> _TASK_:
Reproduce the stretch of rows from the beginning through the line containing "The width and", substituting "filter-button" for "sort-button" and changing nothing else.

════════════════

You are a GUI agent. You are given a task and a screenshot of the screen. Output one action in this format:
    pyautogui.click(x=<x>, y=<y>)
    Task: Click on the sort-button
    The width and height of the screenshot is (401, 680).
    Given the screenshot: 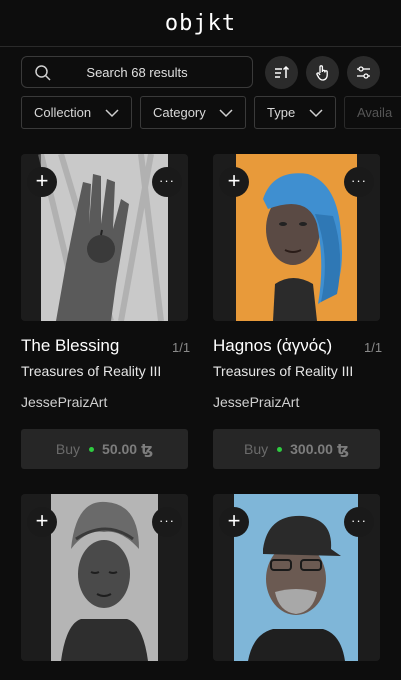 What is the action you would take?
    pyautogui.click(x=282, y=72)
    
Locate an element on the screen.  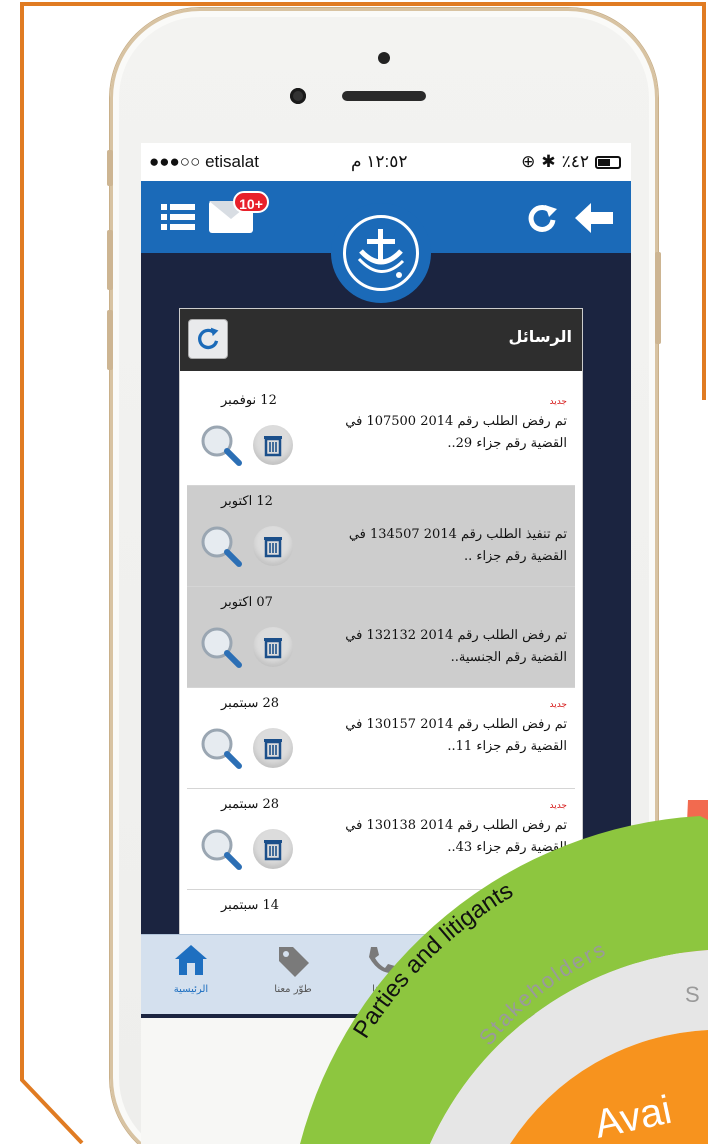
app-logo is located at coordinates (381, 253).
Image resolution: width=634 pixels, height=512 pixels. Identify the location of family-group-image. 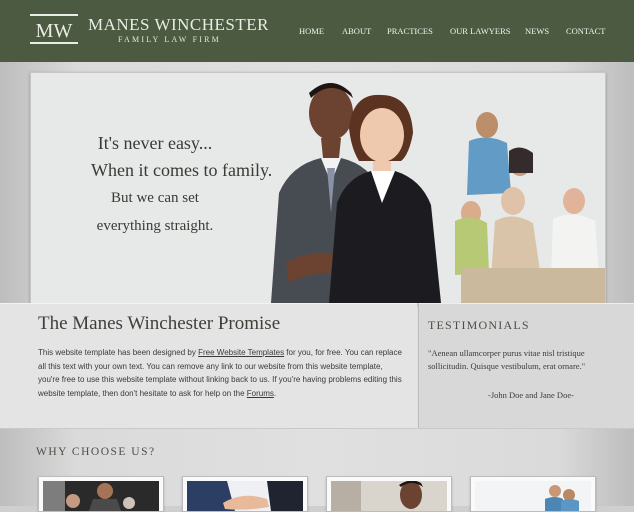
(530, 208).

════════════════

> _SOLUTION TO THE PROBLEM_:
You are a GUI agent. You are given a task and a screenshot of the screen. Output one action in this format:
    pyautogui.click(x=<x>, y=<y>)
    Task: Click on the filter-button
    The width and height of the screenshot is (401, 680).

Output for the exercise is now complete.